BTU-Student Ruben Scherer bei ICOMOS-Studierendenwettbewerb 2025 ausgezeichnet
Schon seit 1988 fährt keine Seilbahn mehr auf der Nutsubidze-Straße–Lisi-See Linie in Tiflis (Georgien). Die Linie bot früher öffentlichen Transport und Zugang zu Erholungsgebieten für alle Bewohner*innen der Stadt; sie verkörperte damit die Ideale der gesellschaftlichen Gleichheit in der Sowjetunion. Die Gondeln und Passager*innen sind verschwunden, aber die Spuren der Infrastruktur sind geblieben.
Zwischen Verfall und neuer Nutzung
Mit seinem Poster zur Seilbahnstation am Lisi-See erläutert Ruben Scherer nicht nur die Geschichte der Haltestellen und der dazugehörigen Infrastruktur, sondern zeigt auch, welche Potenziale heute in ihnen stecken: „Nach der Stilllegung wurden viele dieser Stationen informell angeeignet. Die Menschen nutzten sie als Geschäfte, Salons oder Wechselstuben, teilweise auch als Wohnraum. Darüber hinaus fungieren sie als Treffpunkte oder als Orte für Graffiti und sozialen Kommentar.“
„Ich sehe großes Potenzial für eine formalisierte, aber dennoch flexible Umnutzung, etwa als Ausstellungsräume oder als kulturelle Treffpunkte. Entscheidend ist dabei ein minimalinvasiver Ansatz, der die bestehende architektonische Struktur und den Charakter der Bauten weitgehend erhält“, ergänzt er mit Bezug auf aktuell ungenutzte Stationen der alten Seilbahnlinie.
Ruben Scherer schlägt auf seinem Poster vor, in den leerstehenden Räumen der Lisi-See Haltestelle ein Café und ein Co-Working-Space sowie Ausstellungsflächen einzurichten. Mit nur minimalen Änderungen am Gebäude könnte man trotz moderner Nutzung den funktionellen Charakter der Seilbahnstation bewahren, so seine Ausarbeitungen.
Auf Spurensuche im Stadtraum
Ruben Scherer wohnt in Tiflis (Georgien). Die Seilbahnstation am Lisi-See hat er beim Erkunden der Stadt entdeckt: „Ich habe in der Stadt aktiv nach Strukturen recherchiert und gesucht, die zwar noch physisch vorhanden sind, im heutigen Stadtraum jedoch kaum noch wahrgenommen oder genutzt werden.“
Schlussendlich hat er sich für die Seilbahnstation am Lisi-See entschieden, weil sie „exemplarisch für eine ganze Gruppe von Bauwerken steht, die heute weitgehend übersehen werden. Sie ist Teil eines größeren Netzwerks von Verkehrsbauten, die in der Sowjetzeit eine zentrale Rolle für Mobilität und Freizeit gespielt haben.
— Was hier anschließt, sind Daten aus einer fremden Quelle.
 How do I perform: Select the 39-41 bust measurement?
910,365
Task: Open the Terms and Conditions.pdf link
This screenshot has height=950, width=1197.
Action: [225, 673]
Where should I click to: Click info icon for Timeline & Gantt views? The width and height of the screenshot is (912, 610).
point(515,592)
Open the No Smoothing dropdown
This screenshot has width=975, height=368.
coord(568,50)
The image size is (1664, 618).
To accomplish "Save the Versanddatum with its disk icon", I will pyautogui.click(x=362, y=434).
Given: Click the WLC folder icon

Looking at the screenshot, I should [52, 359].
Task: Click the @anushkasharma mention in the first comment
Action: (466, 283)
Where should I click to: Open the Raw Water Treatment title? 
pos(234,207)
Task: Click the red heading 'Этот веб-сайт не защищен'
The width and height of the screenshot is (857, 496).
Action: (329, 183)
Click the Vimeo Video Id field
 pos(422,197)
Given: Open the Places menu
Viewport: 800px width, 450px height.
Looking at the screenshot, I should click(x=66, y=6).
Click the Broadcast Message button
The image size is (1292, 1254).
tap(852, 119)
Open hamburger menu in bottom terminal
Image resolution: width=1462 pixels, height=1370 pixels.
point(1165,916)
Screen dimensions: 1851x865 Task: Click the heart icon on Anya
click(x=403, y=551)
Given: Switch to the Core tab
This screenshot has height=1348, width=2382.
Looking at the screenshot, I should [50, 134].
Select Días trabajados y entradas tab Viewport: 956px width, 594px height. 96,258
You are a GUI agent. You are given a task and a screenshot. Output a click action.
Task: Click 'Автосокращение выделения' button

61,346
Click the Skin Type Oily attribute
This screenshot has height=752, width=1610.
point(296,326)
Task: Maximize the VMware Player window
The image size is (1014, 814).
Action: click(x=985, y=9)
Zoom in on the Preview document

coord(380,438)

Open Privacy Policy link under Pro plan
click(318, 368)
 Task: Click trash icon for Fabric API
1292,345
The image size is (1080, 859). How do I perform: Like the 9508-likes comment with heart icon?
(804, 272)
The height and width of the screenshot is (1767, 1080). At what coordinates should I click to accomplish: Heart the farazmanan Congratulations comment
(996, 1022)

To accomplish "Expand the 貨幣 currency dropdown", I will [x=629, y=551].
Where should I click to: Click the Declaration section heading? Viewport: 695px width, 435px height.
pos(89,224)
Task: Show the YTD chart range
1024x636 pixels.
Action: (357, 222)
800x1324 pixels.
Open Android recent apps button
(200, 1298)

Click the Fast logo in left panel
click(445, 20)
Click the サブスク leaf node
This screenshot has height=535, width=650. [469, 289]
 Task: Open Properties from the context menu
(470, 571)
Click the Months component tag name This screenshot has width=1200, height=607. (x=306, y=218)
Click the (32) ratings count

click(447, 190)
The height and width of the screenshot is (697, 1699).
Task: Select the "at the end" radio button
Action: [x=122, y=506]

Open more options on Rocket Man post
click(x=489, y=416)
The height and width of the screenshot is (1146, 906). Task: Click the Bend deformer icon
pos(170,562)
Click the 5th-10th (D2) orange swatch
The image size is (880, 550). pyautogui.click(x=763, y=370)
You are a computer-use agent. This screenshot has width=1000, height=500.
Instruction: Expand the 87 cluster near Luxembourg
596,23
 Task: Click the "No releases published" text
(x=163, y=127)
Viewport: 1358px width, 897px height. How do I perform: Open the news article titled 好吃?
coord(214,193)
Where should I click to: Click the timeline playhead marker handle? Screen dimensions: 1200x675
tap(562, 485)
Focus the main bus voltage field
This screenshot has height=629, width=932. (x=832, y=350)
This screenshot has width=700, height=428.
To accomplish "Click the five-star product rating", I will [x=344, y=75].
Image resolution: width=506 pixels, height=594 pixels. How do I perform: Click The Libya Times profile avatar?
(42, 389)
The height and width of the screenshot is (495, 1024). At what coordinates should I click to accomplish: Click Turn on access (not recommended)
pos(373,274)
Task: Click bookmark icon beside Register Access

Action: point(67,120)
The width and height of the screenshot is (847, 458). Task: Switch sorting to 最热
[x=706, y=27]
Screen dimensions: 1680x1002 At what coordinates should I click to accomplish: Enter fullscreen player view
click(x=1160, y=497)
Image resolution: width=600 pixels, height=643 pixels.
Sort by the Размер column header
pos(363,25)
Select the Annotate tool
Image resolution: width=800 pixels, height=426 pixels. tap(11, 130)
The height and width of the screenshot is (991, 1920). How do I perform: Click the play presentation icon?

Gleichzeitig befindet sich das Gebäude heute in einem Zustand zwischen Verfall, informeller Aneignung und potenzieller Wiederentdeckung. Gerade diese Mehrschichtigkeit finde ich besonders spannend“, fasst er zusammen.
Auszeichnung beim ICOMOS-Studierendenwettbewerb
Das Poster ist im Rahmen eines Studienprojekts im Sommersemester 2025 entstanden. Die entsprechende Lehrveranstaltung wurde im Bereich Architektur und Visualisierung / Konstruktionsgeschichte angeboten. Betreut wurde das Projekt durch Soheil Nazari (Mitglied des DFG-Graduiertenkollegs 1913 „Kulturelle und technische Werte historischer Bauten“), Jacopo Spinelli (Lehrstuhl Architektur und Visualisierung) und Prof. Dominik Lengyel (Lehrstuhl Architektur und Visualisierung).
Für den Studierendenwettbewerb des International Council on Monuments and Sites (ICOMOS) 2025 wurden rund 55 studentische Arbeiten eingereicht. Neun Arbeiten wählte die Jury aus und prämierte diese. Im Fokus des Studierendenwettbewerbs "1960+ / Konstruktion" stand das konstruktive Erbe des späten 20. Jahrhunderts.
World Heritage Studies an der BTU studieren
Der internationale Masterstudiengang World Heritage Studies (WHS) vermittelt Studierenden praktische Fähigkeiten und theoretische Grundlagen, die für die Identifizierung, den Schutz, die Verwaltung und die Präsentation von Kultur- und Naturerbestätten unerlässlich sind. Das Studium kann in Präsenz oder vollständig online absolviert werden.